Some of that riotous crowd-pleasing is present on Mo Hippa, the live album that Jon Cleary put out with The Absolute Monster Gentlemen, his backing band. You can hear it on crowd-pleasers like “When U Get Back,” which is a stunner of a track — particularly with its chorus and harmonies.
The track is a great demonstration of everything else that Jon Cleary and his band have to offer to: most of the track is an incredible, jubilant piano solo that lights up the room. The crowd loves it. It’s in exact time with the band.
The hardest thing about jazz is the timing. The solos require an incredible amount of precision, regardless of the instrument you’re playing — and everybody in Jon Cleary’s band is monstrously talented (pardon the pun). But what makes the band so impressive is how tight they are. Jazz is often polyrhythmic, working in non-traditional time signatures. (That’s also the reason jazz is often so dance-able.) Those time signatures make playing tightly very difficult, but Jon Cleary & The Absolute Monster Gentlemen are impeccable.
I say all that so you can really appreciate what’s happening here, particularly on Booker T inspired tracks like “Mo Hippa,” the finale. Everybody on stage here plays incredible, and if it weren’t for Jon Cleary’s immense voice, they would completely overpower him. (I couldn’t find a version of this track on Youtube, but it’s a can’t-miss track. Here’s a performance from 2008.)

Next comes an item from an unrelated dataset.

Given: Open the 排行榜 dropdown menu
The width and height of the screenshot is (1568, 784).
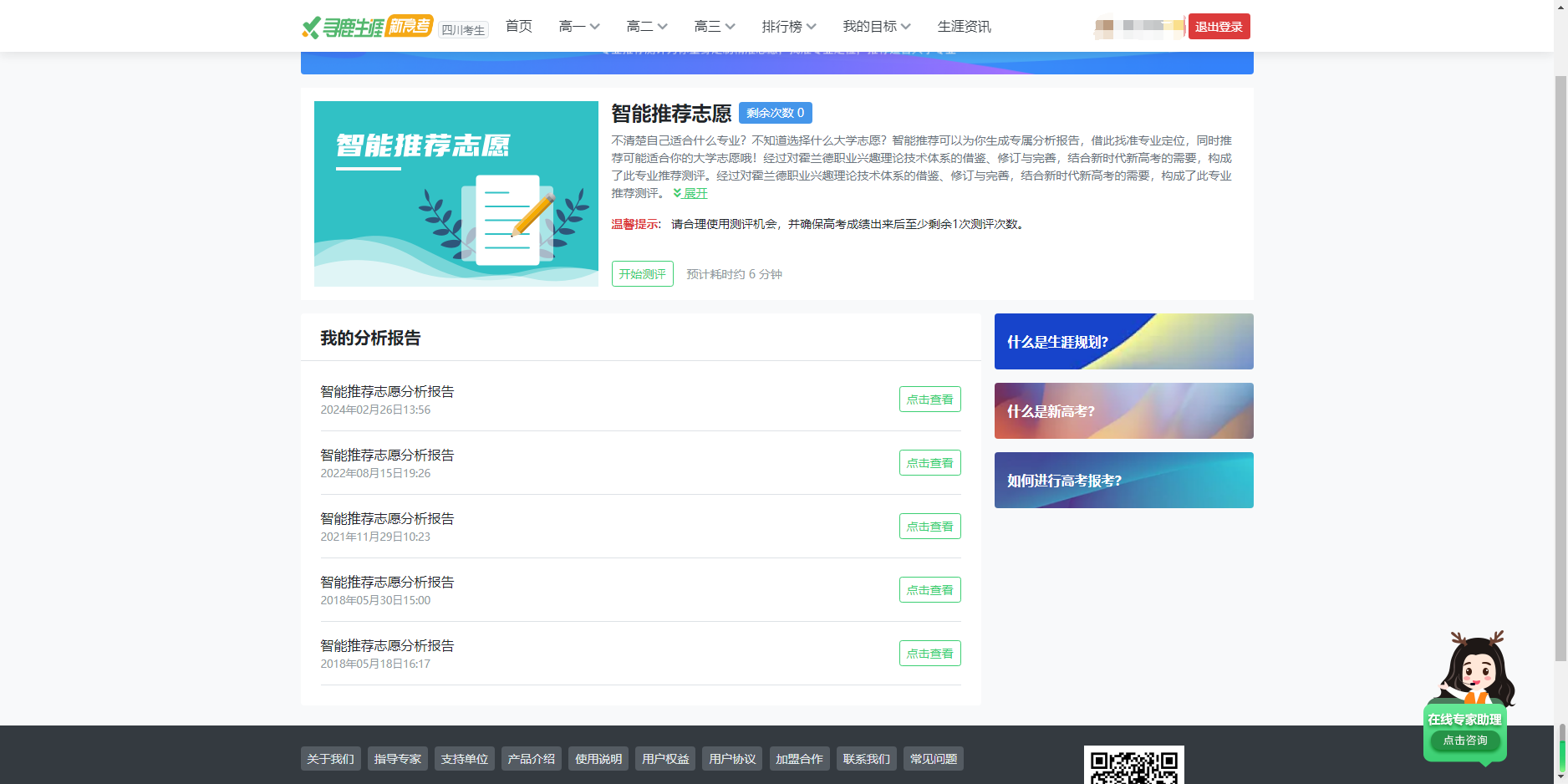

Some tracks in jazz rely on a more traditional blues-like structure, creating an atmosphere of melancholy. “Port Street Blues” are a perfect example of the mopey New Orleans vibe i’m talking about: it takes expert musicians to be able to play through a track like this, shimmying between different time signatures and tempos with ease. It’s also a fantastic track.
For most people, though, I suspect that Jon Cleary’s going to be at his best when the band is at their most energetic. For those people, “Cheatin’ On You” might be one of the standouts on the record. This is one heck of a track. “People Say” is also going to be a standout, particularly after the drums get involved.
If there’s anything I can say about Mo Hippa (Live) that I haven’t said yet, it’s simply this: I think the album is one of the clearest representations of New Orleans jazz that we as a music community are blessed to have. For fans of New Orleans jazz, it’s a must-listen. For people wondering why some of us love the genre so much, this is an approachable and fun way to find out.